The 2021 United Nations Climate Change Conference is set to take place in Glasgow from the 1st November 2021. In light of this, it is important to reiterate that any genuine and effective exercise in sustainability must be predicated upon broad-ranging equity and social justice, while acknowledging and transcending problems presented by models of mainstream economic growth and development. The much-touted European Commission (2019) strategy document ‘Going Climate-Neutral by 2050’ outlines four axes of policy actions said to be necessary for ensuring carbon neutrality. Points two and three refer to the need to “scale up private investments” and to “provide the right signals to markets”. The strategy demonstrates the developed world’s preoccupation with pursuing ‘business as usual’, which can no longer be allowed to preempt all genuine efforts to arrest climate change.

 

¹ Production relations here refers to the relationship between people structured by their ownership of either capital or labour power. Within a system of generalised commodity production, these relations of production are mediated by caste, patriarchy, and racism among other social cleavages. While these can be said to be pre-capitalist forms of exploitation, the logic of contemporary production relations results in their accomodation within the market economy, effectively resulting in a situation wherein the broad underclass of the socio-economically deprived subsidises costs of production.

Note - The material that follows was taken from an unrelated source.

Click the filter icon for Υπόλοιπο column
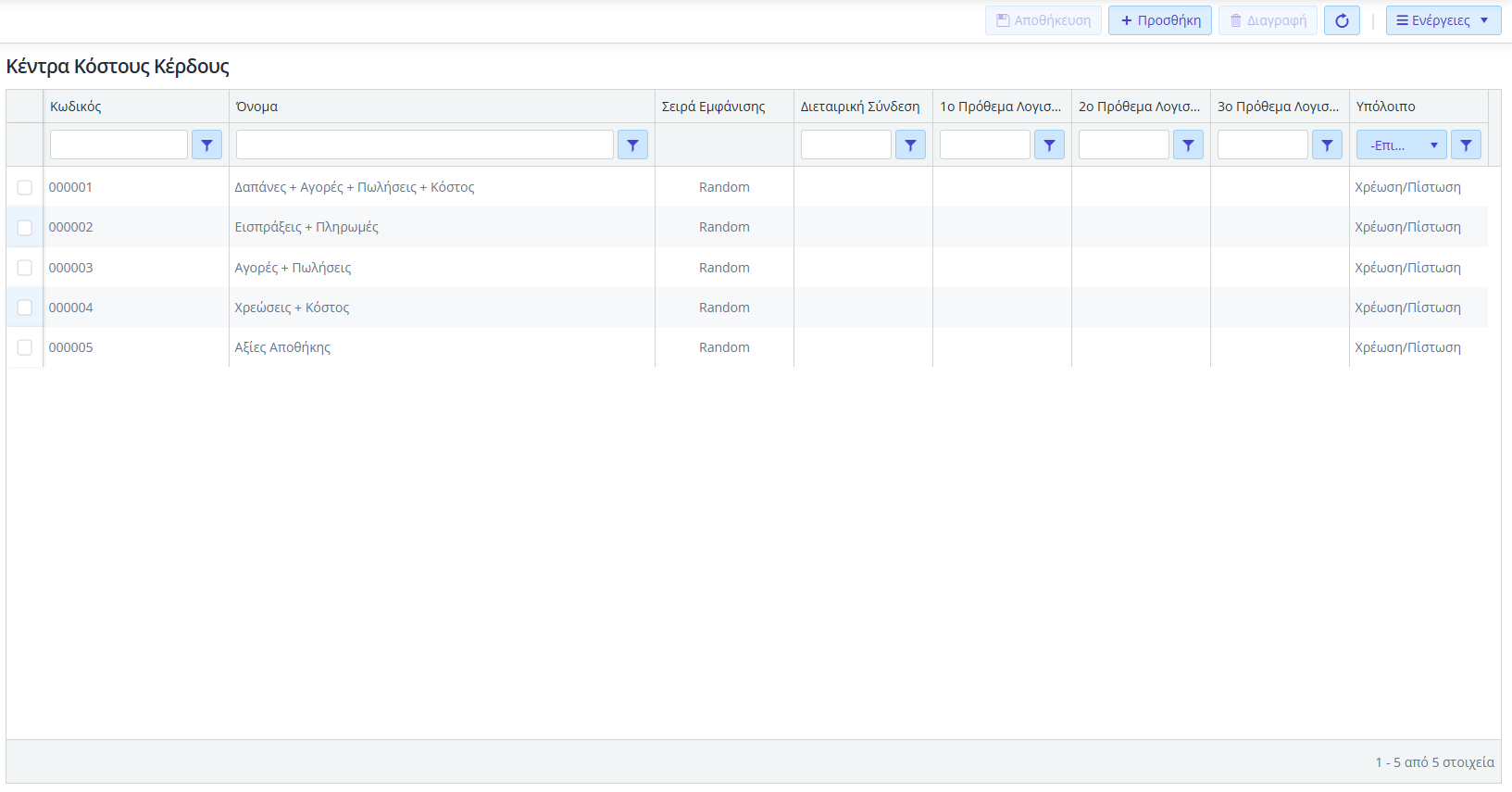Viewport: 1512px width, 792px height. (x=1466, y=145)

²As seen in the neoliberalistion/ commodification of nature. For instance the commodification of the atmosphere in itself as a form of capital in the creation of carbon credits. 

³Refer here for additional reading on the issue.

⁴Green Capitalism is the systematic belief that nature’s inherent value is in the monetary profit it makes. This approach is contradictory in nature since although it speaks of the “green” agenda, which implies putting a stop to depletion of Earth’s resources brought about by the “madness of economic reason”, it also advocates for capitalism, a system of accumulation which accounts for nature as a mere input to the accumulation of capital. Refer here for additional reading on the topic.